Venezuela: Wut über Baumängel nach Erdbeben
Wichtige Fakten
- • Offiziell über 4.800 Tote nach den Doppelbeben in Venezuela.
- • Betroffene kritisieren Baumängel und schleppende Hilfe der Regierung.
- • Viele Opfer verloren bereits 1999 bei Schlammlawinen ihr Zuhause.
- • Regierungsvertreter Maduro Guerra öffentlich zur Rechenschaft gezogen.
- • 83 % der Überlebenden in ersten Tagen selbst oder durch Nachbarn gerettet.

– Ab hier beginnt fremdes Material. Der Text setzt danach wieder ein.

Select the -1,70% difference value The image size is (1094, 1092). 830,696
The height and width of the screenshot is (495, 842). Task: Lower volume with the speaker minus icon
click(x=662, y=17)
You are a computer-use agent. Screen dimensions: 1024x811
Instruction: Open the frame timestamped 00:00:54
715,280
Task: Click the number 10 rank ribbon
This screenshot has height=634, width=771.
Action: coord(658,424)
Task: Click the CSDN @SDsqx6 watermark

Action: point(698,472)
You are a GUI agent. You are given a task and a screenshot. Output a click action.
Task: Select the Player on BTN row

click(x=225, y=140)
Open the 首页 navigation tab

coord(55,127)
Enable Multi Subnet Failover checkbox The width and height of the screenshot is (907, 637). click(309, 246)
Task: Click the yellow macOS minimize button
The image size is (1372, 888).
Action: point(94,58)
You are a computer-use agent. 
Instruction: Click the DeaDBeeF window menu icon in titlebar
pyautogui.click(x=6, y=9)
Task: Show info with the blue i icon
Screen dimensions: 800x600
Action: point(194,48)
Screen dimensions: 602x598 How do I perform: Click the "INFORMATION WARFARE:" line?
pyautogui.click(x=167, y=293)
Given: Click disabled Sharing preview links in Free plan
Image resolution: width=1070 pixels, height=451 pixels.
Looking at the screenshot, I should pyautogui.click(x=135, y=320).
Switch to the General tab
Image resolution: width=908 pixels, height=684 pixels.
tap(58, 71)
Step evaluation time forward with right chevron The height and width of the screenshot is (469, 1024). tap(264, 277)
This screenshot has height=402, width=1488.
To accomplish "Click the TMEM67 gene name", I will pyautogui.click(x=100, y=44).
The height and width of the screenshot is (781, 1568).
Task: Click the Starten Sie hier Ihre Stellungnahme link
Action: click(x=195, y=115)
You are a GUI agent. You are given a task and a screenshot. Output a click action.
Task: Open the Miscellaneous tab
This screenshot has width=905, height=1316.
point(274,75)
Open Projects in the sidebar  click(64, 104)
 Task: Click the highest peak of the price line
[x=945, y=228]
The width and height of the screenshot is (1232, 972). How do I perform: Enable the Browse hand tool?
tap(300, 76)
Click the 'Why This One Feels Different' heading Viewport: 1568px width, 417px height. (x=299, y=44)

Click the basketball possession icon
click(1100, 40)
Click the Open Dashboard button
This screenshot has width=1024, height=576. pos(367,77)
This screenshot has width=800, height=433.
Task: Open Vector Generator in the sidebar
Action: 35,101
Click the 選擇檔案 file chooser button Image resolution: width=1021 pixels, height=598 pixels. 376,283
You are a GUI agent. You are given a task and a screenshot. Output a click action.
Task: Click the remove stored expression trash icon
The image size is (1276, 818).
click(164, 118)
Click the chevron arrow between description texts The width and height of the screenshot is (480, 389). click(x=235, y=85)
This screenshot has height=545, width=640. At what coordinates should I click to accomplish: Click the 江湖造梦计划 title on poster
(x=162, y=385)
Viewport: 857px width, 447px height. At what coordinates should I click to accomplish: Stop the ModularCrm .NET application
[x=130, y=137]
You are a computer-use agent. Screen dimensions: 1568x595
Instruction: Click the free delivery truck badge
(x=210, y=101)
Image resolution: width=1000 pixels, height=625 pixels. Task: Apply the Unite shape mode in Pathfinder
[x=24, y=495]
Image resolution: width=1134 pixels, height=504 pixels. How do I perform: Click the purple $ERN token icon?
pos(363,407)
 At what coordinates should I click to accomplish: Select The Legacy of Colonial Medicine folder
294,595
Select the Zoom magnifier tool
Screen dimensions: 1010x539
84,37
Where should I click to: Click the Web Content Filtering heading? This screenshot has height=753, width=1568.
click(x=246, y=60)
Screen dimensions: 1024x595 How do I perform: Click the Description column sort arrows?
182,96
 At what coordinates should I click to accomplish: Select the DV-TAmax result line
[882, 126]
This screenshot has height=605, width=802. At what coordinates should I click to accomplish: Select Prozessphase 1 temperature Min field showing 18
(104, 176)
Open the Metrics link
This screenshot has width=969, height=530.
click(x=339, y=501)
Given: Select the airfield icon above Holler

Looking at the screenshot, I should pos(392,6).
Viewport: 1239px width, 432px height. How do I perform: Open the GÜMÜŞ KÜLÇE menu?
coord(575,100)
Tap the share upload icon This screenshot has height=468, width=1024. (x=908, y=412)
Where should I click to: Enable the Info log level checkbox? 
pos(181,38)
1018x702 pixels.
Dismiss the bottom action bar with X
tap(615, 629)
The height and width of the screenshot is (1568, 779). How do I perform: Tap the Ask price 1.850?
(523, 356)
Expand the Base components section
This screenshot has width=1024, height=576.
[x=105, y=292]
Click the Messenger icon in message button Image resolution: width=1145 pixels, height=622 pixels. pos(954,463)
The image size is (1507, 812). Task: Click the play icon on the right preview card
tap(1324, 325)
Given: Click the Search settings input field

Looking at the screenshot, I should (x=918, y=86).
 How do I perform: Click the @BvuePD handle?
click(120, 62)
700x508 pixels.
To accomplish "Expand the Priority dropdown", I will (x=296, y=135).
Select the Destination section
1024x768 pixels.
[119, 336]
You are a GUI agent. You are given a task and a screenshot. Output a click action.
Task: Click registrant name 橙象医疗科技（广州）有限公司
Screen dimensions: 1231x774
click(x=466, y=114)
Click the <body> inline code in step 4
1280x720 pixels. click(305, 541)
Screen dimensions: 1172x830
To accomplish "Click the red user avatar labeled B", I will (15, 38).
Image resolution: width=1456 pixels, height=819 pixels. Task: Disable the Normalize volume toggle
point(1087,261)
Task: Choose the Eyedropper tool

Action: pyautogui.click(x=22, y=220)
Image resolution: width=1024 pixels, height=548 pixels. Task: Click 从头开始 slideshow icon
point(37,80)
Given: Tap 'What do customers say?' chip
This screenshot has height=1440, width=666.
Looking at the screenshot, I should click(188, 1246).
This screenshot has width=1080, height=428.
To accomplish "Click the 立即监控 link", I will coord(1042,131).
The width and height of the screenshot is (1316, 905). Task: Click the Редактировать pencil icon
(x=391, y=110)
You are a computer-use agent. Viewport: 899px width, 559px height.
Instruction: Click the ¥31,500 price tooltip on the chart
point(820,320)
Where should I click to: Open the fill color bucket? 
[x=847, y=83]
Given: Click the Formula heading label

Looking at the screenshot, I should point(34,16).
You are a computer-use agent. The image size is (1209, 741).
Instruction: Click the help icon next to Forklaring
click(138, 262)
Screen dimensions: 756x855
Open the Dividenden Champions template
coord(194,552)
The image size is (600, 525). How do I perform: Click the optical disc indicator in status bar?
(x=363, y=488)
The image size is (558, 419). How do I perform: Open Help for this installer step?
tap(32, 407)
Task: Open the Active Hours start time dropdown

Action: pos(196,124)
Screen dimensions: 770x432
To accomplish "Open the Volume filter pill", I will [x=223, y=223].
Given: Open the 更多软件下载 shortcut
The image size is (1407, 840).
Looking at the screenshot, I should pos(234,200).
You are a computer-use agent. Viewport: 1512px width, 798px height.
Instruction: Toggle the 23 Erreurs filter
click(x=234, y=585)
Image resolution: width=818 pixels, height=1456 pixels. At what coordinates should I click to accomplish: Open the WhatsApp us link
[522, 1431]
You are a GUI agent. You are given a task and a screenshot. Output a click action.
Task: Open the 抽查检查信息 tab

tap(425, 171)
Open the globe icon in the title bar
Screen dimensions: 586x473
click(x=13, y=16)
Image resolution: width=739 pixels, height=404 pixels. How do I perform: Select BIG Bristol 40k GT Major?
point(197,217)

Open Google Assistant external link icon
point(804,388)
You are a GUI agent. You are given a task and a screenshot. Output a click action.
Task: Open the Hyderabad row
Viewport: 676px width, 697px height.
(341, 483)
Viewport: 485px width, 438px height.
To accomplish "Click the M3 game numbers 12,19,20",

In Venezuela wächst die Wut der Bevölkerung auf die Regierung, nachdem bei den verheerenden Erdbeben Mitte Juli dutzende Sozialwohnungen eingestürzt und tausende Menschen gestorben sind.
Nach offiziellen Angaben kamen über 4.800 Menschen ums Leben. Die Regierung prüft Mängel am sozialen Wohnungsbau. Angehörige machen die Regierung für den Tod von Verwandten verantwortlich. Die Menschen fordern Antworten, was mit Vermissten passiert. Viele von ihnen hatten bereits 1999 ihr Zuhause verloren.
Der neue Gebrauch von Rückmeldungen an die Regierung in Venezuela stellt eine Wende dar: So wird Regierungsvertreter und Sohn des Ex-Präsidenten Maduro, Nicolás Maduro Guerra, öffentlicher Kritik ausgesetzt.